RECORDS SUPPLIED:
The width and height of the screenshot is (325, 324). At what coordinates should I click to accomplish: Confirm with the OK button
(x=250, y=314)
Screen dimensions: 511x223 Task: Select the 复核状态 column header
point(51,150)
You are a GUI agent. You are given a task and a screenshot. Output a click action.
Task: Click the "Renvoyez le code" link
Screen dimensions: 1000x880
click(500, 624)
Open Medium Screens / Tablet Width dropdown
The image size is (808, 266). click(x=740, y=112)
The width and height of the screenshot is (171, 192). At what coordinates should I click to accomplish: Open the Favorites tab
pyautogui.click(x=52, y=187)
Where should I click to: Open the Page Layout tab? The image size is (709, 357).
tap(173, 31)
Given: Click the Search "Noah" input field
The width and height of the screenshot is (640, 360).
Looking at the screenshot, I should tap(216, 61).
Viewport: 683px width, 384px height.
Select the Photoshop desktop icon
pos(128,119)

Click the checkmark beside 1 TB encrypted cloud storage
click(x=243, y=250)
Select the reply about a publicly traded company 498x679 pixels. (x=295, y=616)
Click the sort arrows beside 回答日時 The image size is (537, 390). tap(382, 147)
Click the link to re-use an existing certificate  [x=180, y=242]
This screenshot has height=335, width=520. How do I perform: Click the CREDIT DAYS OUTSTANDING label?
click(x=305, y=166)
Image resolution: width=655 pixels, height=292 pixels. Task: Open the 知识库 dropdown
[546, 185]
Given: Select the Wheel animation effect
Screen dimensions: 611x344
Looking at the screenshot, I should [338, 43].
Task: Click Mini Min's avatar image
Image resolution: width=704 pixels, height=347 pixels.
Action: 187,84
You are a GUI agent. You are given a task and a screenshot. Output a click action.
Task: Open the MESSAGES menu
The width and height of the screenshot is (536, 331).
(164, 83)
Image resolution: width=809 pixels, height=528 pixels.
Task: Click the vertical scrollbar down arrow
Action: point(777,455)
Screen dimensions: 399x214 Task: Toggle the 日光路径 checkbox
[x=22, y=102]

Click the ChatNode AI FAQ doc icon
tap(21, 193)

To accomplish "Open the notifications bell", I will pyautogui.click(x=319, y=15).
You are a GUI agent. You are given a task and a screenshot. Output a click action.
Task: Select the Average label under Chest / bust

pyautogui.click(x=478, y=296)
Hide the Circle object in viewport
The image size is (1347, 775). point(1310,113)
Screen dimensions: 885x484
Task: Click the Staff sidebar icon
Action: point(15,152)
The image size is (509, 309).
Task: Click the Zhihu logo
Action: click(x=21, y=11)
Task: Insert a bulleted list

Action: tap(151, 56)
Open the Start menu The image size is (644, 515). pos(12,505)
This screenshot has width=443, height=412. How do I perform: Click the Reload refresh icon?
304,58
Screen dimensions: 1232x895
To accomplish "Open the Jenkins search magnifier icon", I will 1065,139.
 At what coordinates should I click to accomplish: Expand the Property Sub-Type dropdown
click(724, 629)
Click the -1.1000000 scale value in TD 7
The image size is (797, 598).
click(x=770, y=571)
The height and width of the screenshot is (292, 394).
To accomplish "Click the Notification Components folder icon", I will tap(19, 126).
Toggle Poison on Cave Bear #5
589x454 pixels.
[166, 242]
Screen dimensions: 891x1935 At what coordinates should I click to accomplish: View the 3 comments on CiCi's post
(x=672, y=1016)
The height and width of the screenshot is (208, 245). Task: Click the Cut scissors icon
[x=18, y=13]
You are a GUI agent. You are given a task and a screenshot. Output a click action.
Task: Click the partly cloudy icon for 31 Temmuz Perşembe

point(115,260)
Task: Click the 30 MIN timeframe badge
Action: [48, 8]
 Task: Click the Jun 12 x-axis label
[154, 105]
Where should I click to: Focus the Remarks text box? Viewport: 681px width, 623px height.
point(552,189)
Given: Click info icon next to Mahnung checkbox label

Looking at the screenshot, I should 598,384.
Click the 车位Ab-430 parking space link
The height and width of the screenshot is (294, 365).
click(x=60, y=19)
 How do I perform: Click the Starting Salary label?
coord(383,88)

TASK DIRECTIONS: Reproduce the listing verbatim from the line with "The width and height of the screenshot is (171, 192)." up to and including the line with "Looking at the screenshot, I should tap(216, 61).".

OUTPUT OF THE TASK:
The width and height of the screenshot is (171, 192). At what coordinates should I click to accomplish: Open the Favorites tab
pyautogui.click(x=52, y=187)
Where should I click to: Open the Page Layout tab? The image size is (709, 357).
tap(173, 31)
Given: Click the Search "Noah" input field
The width and height of the screenshot is (640, 360).
Looking at the screenshot, I should tap(216, 61).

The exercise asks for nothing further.